Torn Between Age & Perseverance feels less like a debut album and more like a reckoning. After nearly a decade of writing, recording, discarding, and rebuilding, King Colobus (South Devon’s Stewart MacPherson) finally releases a body of work that wears its time span openly. These songs carry weight — not just sonically, but emotionally — shaped by years of personal upheaval, political unease, and quiet perseverance. This is an album that sounds lived-in, deliberate, and unafraid to sit with discomfort.

Musically, the record leans into dark, baritone-infused alternative blues, with subtle fingerprints from Interpol’s tension, Johnny Cash’s gravity, Josh Homme’s grit, and the brooding heaviness of Alice In Chains. Yet it never collapses into pastiche. Tracks like “Hole” are devastating in their restraint, tackling dementia and family grief without melodrama, letting space and tone do as much work as the lyrics themselves. In contrast, “World On Fire” pairs an almost deceptively upbeat energy with sharp political commentary, highlighting how outrage and extremism often overpower empathy and nuance in modern discourse. That contrast — warmth versus anger, age versus persistence — runs through the album’s core.

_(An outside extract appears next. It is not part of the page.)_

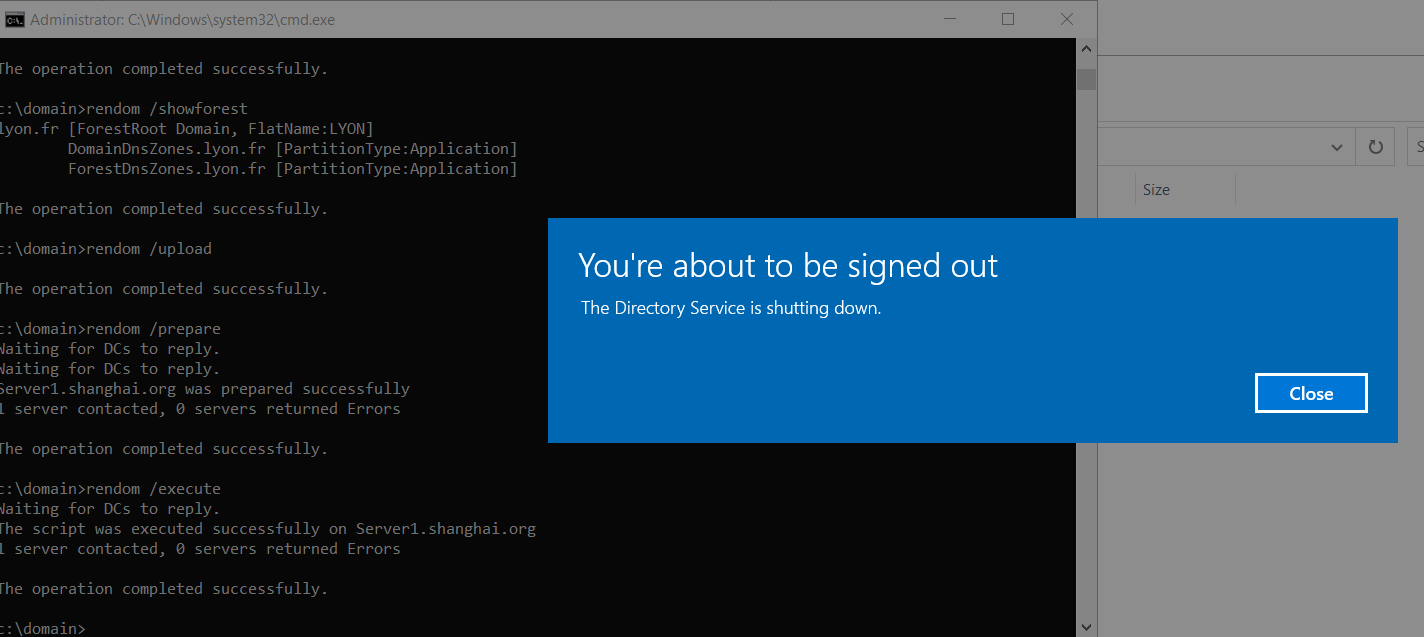
Task: Maximize the Administrator cmd.exe window
Action: [x=1007, y=19]
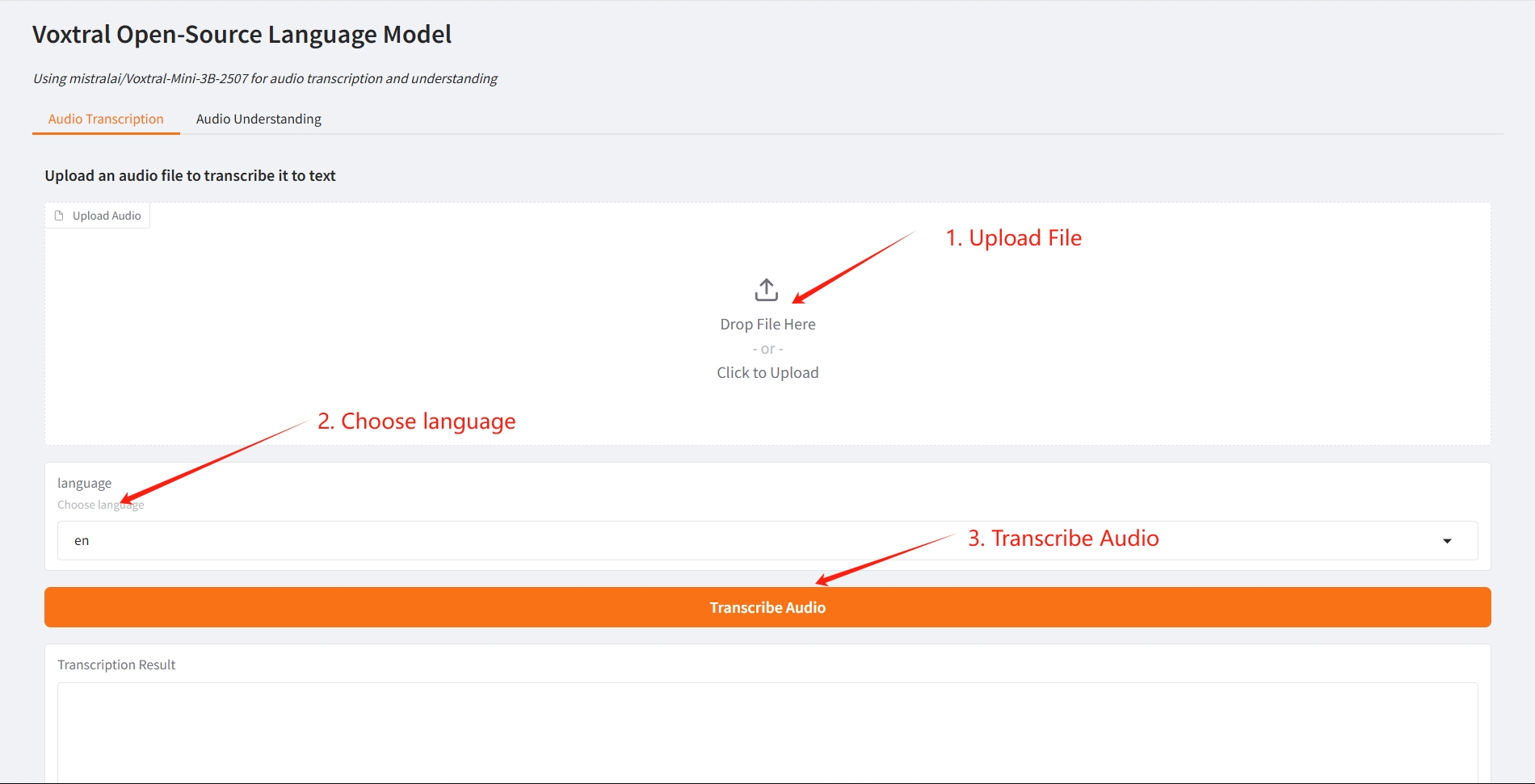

The DIY nature of Torn Between Age & Perseverance only deepens its impact. Recorded entirely at home, and performed almost entirely solo (including drums learned during lockdown), the album feels intimate without sounding small. Every decision feels intentional, every imperfection earned. Rather than chasing trends or urgency, King Colobus allows the songs to breathe, trusting their relevance to speak for itself. The result is a patient, reflective, and quietly powerful record — one that marks not just a milestone in his career, but a statement of artistic resolve.